▸ **What is needed**
With both ends included, repeat exactly the lines of the entries below from the one containing "Given: Open the Files browser sidebar" down to the one containing "Click the word", and no others.

▸ **Data provided**

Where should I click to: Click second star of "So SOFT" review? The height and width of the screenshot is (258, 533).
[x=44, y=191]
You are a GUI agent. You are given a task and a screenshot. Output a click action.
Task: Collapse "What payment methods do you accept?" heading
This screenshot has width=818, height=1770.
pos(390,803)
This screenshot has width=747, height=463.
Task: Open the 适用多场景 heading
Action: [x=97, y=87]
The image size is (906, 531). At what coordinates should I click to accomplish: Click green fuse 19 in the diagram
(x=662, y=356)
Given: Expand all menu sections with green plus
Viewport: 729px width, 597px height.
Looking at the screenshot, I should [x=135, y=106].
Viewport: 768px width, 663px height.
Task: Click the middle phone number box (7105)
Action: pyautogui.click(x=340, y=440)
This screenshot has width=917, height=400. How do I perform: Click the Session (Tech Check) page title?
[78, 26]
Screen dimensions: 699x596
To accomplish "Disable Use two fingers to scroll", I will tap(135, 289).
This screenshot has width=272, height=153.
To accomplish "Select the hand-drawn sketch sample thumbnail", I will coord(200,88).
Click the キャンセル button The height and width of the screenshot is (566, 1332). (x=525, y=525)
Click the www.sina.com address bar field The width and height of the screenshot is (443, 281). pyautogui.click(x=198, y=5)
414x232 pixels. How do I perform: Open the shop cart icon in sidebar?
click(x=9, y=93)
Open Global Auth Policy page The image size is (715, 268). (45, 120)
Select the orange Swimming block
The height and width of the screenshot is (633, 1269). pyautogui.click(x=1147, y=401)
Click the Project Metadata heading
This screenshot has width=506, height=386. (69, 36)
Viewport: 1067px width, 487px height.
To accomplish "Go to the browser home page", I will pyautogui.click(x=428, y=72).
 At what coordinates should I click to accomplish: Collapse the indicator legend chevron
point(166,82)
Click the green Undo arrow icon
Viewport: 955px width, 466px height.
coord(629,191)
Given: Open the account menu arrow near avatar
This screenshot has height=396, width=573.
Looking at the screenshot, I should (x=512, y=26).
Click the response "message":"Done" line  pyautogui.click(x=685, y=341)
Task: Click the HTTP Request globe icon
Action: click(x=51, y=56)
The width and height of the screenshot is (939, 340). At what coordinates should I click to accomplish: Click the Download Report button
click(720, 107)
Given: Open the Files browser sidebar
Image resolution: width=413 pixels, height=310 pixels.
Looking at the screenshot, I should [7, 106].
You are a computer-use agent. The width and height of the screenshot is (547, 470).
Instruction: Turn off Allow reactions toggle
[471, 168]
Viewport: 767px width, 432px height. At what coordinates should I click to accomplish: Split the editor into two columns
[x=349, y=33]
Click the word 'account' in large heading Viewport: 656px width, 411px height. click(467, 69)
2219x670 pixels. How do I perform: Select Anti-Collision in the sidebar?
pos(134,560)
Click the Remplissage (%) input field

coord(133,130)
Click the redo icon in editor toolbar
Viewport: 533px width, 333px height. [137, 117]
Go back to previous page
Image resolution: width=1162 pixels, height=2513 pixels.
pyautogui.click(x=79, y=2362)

▸ **Written response**
Given: Open the Files browser sidebar
Image resolution: width=413 pixels, height=310 pixels.
Looking at the screenshot, I should [7, 106].
You are a computer-use agent. The width and height of the screenshot is (547, 470).
Instruction: Turn off Allow reactions toggle
[471, 168]
Viewport: 767px width, 432px height. At what coordinates should I click to accomplish: Split the editor into two columns
[x=349, y=33]
Click the word 'account' in large heading Viewport: 656px width, 411px height. click(467, 69)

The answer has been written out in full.